Missouri lawmakers recently overrode a veto by Gov. Jay Nixon and passed a bill allowing school districts to designate teachers or administrators as school protection officers, able to carry concealed firearms into schools. The measure also lowered the age to apply for a conceal-and-carry permit to 19 from 21 and prohibits cities from banning open carry laws.
The Supreme Court has never come close to suggesting that the Second Amendment requires those sorts of permissions, said Gregory P. Magarian, JD, professor of law at Washington University in St. Louis and an expert in constitutional law.
Magarian has published about how the First Amendment destabilizes the Second Amendment.
Here he shares his thoughts about the new Missouri law, set to go into effect in October.
“Some people may believe, and I’m sure some Missouri legislators have argued, that the Second Amendment, as construed by the Supreme Court, compels these laws. I don’t believe it does.

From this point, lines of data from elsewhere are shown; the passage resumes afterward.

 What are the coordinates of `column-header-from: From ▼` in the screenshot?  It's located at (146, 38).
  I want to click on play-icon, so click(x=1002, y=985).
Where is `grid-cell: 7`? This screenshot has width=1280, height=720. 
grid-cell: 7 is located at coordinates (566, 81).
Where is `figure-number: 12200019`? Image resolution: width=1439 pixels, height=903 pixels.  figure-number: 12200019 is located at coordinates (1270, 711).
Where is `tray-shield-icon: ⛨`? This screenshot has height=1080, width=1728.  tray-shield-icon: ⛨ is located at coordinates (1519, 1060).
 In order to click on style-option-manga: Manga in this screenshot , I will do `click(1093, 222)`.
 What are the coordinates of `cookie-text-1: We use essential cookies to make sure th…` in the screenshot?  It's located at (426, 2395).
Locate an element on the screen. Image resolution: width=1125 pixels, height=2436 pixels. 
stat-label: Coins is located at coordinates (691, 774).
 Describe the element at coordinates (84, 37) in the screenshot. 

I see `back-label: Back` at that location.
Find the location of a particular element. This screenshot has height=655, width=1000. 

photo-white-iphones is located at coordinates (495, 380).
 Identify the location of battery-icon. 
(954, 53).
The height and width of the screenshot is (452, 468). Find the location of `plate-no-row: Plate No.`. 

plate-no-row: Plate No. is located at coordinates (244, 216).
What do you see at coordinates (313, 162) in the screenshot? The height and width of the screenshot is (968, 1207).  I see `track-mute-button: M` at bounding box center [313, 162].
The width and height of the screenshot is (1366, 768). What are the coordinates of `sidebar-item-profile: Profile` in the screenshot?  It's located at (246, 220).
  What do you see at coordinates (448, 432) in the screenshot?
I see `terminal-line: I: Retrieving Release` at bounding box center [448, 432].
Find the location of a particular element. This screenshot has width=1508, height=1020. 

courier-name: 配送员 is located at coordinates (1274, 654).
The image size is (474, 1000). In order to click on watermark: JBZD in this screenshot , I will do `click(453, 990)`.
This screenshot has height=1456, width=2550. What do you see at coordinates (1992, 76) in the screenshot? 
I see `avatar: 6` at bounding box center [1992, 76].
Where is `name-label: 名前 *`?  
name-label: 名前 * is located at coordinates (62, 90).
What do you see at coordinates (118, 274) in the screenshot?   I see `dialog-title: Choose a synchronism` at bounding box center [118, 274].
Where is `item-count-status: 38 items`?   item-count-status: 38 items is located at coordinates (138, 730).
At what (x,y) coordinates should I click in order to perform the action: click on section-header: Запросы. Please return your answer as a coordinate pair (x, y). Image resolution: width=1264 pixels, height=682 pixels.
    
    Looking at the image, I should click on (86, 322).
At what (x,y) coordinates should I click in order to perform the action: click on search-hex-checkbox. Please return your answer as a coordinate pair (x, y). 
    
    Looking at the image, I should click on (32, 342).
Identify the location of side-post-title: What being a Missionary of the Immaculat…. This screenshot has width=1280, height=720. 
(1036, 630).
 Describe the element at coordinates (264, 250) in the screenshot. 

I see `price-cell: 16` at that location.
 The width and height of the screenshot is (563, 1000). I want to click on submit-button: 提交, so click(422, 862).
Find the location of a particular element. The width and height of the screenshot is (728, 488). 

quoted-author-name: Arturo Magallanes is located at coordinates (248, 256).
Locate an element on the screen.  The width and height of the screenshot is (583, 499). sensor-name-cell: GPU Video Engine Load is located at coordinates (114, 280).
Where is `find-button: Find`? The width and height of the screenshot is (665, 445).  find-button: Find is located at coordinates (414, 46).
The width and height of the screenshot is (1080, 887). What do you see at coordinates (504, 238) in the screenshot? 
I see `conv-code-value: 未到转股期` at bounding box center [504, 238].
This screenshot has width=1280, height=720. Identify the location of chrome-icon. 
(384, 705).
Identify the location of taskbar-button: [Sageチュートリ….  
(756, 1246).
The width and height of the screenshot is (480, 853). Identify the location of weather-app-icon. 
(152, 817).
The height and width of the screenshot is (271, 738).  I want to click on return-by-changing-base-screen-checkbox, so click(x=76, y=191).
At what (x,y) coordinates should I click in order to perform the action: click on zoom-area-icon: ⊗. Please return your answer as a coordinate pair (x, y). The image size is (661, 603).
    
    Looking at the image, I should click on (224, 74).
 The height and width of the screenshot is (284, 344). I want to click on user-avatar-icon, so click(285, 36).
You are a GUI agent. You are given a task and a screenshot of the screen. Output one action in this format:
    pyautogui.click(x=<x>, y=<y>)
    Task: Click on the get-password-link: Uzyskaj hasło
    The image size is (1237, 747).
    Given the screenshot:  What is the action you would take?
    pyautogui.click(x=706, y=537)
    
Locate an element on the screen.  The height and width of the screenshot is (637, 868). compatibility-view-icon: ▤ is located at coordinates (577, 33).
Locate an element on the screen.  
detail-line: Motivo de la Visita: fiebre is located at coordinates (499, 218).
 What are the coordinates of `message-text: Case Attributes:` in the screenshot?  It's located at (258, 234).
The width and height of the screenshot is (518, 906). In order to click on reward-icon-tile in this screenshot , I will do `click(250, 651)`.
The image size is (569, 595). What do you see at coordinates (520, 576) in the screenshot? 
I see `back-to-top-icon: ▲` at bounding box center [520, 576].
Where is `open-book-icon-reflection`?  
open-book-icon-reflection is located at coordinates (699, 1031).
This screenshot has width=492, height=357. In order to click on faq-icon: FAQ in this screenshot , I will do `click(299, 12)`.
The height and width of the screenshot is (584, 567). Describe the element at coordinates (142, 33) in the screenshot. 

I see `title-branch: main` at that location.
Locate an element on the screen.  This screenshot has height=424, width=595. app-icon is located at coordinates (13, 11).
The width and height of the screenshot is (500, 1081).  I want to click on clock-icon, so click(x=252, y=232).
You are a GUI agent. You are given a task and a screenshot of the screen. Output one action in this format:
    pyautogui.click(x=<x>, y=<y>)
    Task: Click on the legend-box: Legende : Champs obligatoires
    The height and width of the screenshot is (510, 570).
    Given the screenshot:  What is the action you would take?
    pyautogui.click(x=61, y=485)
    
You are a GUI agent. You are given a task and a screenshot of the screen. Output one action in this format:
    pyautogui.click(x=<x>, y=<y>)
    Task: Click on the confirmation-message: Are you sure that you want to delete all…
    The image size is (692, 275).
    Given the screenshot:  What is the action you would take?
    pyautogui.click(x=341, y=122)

“The Supreme Court’s recent decisions on the Second Amendment, District of Columbia v. Heller and McDonald v. Chicago, break important new ground in finding an individual right to keep and bear arms. However, those decisions only explicitly rule out sweeping gun bans by states and the federal government. They don’t decide whether various other sorts of restrictions, such as registration requirements and safety protocols, violate the Second Amendment. In fact, the court in Heller goes out of its way to suggest that many gun regulations will satisfy Second Amendment review.
“In this Missouri law, the schools provision occurs in a policy setting where federal courts have long given state authorities substantial deference. As for the open carry permission, a few academics have suggested that open carry is integral to Heller’s holding that the Second Amendment protects a right of individual self-defense. I, however, think that suggestion dubious. First of all, Heller doesn’t explain how far the self-defense rationale goes. Second, the linkage between open carry and effective self-defense is uncertain at best, and, arguably, quite weak.
“None of this means there’s anything constitutionally wrong with Missouri’s new gun permissions. My point is simply that voters should recognize these laws for what they are: affirmative policy choices of the Missouri legislature that the Second Amendment in no way compels.”